Lo primero que pensé al verlos fue: «¿Qué hacen estos aquí? ¿Cómo es posible que cuando estás enfermo no puedas evitar recibir a gente que no quieres ver?». Nada más olisquearlos pensé que mi hermano debería ducharse más a menudo: apestaba a sudor rancio. Su amigo, en cambio, tenía un olor que no logré identificar con nada humano. Ni rastro de sudor. Un aroma diluido a leche agria. Un poco raro para un tipo que regenta un bar en mitad de la nada, ¿verdad? Por cierto, que ni en el hospital cambió su actitud con respecto a mí. Me agarró la mano, acercó sus labios a mi oído —otra vez su aliento caliente junto a mi piel— y susurró:
—Estás muy guapa, princesa.
Me miraba como si fuera a comerme mientras mi hermano sonreía sin cesar. Qué asco. Cuando se fueron, la enfermera me dijo:
—Perdona que te lo diga, pero tu novio está como un queso.
—No es mi novio —me apresuré a aclarar.
Los ojos de la enfermera, la más joven y la más simpática de la planta (olía a cordero), se iluminaron de pronto. Fue a ella a quien le conté lo que me estaba ocurriendo. Lo de los olores y eso. Como era de prever, no me tomó en serio.
—No pasa nada, cariño —dijo con dulzura—. Has estado muy malita, es normal que te sientas un poco rara.
Otra enfermera, mucho mayor, me preguntó bajando un poco la voz:
—¿Existe alguna posibilidad de que estés embarazada? —y añadió—: Los embarazos desarrollan algunos sentidos, como el olfato.
—No. Ninguna —dije.
El siguiente descubrimiento fue mucho más útil. Podía escuchar las conversaciones que tenían lugar en todas las habitaciones de mi planta. Más aún: podía aislar una sola de ellas, incluso la más lejana, para disfrutarla al máximo. Oía los cuchicheos de las enfermeras, las maldiciones por lo bajo de los enfermos y los bisbiseos al oído de cualquiera que pasara por allí. Oía el vuelo de las moscas y la respiración de las cucarachas bajo el linóleo del suelo. Oía las sirenas de la policía a seis kilómetros de distancia. Las discusiones de los conductores con el guardia municipal en el aparcamiento del hospital. El latido del corazón de los camilleros que avanzaban por el pasillo a toda prisa y el fluir de los jugos gástricos en el interior de sus intestinos. Por suerte, este concierto de ruidos no duró mucho, apenas unas horas. Luego, pareció atenuarse. O puede que fuera yo quien se acostumbró a él. ¿No dicen que cuando llegamos al mundo lo primero que percibimos es un ruido monumental, insoportable, al que, sin embargo, no tardamos en habituarnos?

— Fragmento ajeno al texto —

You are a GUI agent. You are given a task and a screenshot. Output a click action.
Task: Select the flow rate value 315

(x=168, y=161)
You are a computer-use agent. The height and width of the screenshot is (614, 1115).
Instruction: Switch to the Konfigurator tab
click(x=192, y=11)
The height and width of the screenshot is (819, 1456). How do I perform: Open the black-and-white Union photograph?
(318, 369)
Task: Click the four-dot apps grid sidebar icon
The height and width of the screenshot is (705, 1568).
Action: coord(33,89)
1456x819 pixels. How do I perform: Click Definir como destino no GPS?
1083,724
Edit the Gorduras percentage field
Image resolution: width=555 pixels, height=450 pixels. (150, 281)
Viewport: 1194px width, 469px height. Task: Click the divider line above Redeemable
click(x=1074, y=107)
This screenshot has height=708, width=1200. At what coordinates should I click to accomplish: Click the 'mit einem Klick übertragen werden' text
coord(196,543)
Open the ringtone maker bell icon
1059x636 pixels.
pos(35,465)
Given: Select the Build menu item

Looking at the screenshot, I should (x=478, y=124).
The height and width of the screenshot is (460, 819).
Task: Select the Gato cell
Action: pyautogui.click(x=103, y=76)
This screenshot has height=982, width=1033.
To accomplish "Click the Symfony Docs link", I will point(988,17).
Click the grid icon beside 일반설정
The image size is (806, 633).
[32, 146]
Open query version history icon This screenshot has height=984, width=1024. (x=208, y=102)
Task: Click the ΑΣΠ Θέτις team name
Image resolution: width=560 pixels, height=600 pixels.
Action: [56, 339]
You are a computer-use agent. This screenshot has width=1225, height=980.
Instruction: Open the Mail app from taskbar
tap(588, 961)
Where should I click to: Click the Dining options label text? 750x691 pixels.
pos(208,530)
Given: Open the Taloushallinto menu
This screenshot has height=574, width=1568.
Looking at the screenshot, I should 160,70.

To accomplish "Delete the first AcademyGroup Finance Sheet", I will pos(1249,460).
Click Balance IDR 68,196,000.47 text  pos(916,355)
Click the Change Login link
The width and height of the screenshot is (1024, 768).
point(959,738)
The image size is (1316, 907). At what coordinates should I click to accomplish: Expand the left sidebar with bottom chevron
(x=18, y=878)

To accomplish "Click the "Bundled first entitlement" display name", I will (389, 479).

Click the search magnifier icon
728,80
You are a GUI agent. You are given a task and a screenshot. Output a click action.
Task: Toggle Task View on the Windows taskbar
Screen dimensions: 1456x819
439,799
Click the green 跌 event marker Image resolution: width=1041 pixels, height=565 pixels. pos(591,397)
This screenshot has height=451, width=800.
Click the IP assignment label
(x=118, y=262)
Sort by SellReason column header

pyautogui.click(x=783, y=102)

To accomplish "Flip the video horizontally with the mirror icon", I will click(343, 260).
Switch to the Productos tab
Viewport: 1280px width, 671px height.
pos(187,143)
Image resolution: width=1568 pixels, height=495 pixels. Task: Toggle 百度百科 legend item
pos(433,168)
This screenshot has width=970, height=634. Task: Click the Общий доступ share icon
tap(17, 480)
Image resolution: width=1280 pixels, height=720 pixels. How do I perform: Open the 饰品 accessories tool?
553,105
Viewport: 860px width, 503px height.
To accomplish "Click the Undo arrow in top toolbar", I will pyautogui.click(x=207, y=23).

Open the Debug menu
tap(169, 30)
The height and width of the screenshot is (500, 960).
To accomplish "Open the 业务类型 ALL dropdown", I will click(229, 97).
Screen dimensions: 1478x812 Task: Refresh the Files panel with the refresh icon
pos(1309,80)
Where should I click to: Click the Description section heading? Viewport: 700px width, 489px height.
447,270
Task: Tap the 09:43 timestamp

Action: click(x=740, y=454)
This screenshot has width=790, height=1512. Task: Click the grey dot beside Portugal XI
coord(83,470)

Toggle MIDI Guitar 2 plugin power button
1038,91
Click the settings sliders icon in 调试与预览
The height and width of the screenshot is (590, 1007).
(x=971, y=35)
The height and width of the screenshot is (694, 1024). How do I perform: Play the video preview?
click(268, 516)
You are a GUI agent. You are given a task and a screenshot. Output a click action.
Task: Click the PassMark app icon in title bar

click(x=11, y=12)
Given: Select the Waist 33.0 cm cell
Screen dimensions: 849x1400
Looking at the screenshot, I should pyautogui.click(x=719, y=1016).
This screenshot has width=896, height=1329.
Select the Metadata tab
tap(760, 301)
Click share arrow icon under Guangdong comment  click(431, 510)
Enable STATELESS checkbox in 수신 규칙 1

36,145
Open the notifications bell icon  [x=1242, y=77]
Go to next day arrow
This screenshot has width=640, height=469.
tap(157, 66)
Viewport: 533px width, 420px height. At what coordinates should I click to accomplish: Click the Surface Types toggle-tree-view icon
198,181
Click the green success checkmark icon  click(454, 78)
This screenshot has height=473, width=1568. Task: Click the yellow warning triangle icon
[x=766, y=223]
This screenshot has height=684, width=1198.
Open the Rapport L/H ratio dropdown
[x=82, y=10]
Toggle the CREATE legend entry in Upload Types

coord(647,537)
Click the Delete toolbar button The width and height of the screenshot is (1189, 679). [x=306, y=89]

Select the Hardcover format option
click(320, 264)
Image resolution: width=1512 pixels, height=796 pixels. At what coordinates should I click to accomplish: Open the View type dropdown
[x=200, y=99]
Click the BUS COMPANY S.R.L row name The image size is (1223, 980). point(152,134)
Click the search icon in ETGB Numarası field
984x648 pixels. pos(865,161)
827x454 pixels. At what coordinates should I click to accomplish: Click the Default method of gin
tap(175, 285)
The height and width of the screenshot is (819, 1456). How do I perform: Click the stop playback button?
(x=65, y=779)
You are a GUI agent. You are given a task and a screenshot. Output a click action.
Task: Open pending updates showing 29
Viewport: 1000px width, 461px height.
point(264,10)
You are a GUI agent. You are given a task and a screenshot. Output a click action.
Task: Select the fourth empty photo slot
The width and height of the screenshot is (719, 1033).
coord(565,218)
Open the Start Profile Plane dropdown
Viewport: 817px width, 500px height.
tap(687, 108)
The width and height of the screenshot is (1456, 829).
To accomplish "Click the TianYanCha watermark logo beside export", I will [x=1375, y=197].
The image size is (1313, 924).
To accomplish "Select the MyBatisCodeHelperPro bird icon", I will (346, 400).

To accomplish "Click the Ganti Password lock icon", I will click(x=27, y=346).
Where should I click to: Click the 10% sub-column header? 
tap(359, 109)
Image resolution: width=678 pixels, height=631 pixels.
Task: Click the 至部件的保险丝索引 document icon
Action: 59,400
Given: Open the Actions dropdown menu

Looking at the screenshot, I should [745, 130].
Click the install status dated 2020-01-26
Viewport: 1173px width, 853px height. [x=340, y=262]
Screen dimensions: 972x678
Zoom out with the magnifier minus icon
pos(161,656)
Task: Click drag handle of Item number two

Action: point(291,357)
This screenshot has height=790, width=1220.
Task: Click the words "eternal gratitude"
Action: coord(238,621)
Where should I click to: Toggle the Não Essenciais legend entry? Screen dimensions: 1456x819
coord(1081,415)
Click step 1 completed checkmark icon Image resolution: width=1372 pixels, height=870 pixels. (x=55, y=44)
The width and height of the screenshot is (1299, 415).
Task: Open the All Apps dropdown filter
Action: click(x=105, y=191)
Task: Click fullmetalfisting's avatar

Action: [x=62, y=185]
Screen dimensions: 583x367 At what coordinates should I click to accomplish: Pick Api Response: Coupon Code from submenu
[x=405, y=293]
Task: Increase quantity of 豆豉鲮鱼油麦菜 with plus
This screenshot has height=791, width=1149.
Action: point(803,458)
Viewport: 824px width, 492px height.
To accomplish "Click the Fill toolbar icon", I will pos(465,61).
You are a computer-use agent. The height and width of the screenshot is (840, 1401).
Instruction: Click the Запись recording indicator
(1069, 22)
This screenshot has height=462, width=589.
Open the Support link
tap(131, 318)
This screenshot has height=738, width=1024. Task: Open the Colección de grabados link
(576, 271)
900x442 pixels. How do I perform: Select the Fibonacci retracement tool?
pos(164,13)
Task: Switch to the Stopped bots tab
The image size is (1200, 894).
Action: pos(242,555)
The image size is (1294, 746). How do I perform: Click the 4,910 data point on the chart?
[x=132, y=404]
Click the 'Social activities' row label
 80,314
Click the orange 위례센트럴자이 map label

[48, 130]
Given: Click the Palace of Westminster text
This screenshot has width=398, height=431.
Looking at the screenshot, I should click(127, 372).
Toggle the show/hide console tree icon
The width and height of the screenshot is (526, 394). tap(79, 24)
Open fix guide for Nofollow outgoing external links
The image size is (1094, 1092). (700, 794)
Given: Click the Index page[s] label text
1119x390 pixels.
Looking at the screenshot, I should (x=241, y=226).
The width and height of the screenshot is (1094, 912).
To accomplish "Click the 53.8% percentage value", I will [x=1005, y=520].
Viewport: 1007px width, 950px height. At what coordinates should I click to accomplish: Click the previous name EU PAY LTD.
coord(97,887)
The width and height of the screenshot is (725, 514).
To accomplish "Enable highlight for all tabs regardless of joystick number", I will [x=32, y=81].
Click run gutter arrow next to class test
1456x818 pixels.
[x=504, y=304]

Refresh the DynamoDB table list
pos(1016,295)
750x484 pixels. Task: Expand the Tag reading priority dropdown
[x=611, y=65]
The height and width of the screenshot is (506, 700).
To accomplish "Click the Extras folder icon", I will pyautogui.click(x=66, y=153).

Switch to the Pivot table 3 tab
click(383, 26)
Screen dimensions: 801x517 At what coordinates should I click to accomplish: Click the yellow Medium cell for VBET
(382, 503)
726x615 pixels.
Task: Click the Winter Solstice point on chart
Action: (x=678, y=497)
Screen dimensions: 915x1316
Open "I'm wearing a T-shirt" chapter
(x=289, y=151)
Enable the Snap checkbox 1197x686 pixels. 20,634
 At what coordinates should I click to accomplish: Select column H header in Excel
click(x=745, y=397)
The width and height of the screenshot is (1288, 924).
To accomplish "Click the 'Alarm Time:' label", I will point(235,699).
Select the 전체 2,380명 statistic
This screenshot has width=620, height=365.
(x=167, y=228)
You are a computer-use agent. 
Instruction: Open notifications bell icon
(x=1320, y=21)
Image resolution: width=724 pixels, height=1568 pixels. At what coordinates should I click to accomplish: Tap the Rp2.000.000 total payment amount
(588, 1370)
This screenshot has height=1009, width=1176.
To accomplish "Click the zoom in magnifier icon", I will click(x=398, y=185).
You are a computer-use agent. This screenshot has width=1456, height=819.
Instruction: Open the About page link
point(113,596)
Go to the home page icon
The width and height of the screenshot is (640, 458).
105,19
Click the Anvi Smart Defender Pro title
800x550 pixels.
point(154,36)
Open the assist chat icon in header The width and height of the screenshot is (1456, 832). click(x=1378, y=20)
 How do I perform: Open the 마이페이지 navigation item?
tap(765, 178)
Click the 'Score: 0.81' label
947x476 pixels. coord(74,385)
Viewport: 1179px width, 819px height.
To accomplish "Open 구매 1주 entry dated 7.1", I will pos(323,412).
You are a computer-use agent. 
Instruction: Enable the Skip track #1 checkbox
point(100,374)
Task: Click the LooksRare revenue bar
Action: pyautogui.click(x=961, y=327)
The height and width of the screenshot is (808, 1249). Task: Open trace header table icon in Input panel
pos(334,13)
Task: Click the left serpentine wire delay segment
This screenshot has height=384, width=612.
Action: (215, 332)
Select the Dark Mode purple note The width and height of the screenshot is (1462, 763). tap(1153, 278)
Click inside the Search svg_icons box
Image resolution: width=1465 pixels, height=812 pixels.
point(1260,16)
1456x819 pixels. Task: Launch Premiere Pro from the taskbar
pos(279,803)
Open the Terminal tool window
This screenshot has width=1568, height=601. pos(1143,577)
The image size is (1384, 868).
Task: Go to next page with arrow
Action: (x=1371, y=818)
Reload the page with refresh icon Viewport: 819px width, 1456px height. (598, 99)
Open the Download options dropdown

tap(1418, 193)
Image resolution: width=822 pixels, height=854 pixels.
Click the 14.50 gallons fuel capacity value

De algún modo, es como si yo hubiera vuelto a nacer.
Ya sé lo que ocurrió desde que perdí el conocimiento junto al Arroyo Negro hasta que desperté en el hospital.
Tras recibir aquella llamada mía sin palabras, mi hermano utilizó por una vez la materia gris y dedujo que me había ocurrido algo. Su amigo le había dicho que había salido del bar en dirección al bosque, de modo que ambos sabían dónde debían buscarme. Me encontraron cerca de la orilla del riachuelo, inconsciente. Según Benjamín, fue casi un milagro que no cayera a la corriente. De haber sido así, puede que hubiera muerto ahogada.
Me llevaron hasta el bar y me arroparon sobre la mesa de billar, utilizándola como si fuera una camilla. Al ver que no reaccionaba, después de cinco minutos de reanimaciones inútiles (no quiero ni imaginarme en manos de esos dos), mi hermano se decidió a llamar a nuestros padres. Luego llegó la ambulancia.
De camino al hospital, los enfermeros de la unidad móvil tuvieron que hacerme un masaje cardiaco, con desfibrilador y todo, porque mis pulsaciones habían desaparecido. Como en las series de hospitales (espero que el médico, por lo menos, fuera guapo), consiguieron reanimarme, pero por poco tiempo: estaba llegando al hospital cuando sufrí un paro cardiaco. Yo, por supuesto, no me acuerdo de nada.
Tras un buen rato de angustia y maniobras por parte de los médicos, consiguieron «recuperarme» (eso significa que me trajeron, más o menos, de vuelta a la vida), pero no lograron que abriera los ojos. Había logrado sobrevivir, al menos técnicamente, pero una parte de mí continuaba muerta. En coma. Algo así como una pausa en el curso de los acontecimientos, un intermedio en la representación de la vida durante el cual, se supone, tienes permiso para ausentarte y conocer otros mundos.
Después de todo esto, los médicos, muy serios, salieron a hablar con mis padres. No les dieron muchas esperanzas.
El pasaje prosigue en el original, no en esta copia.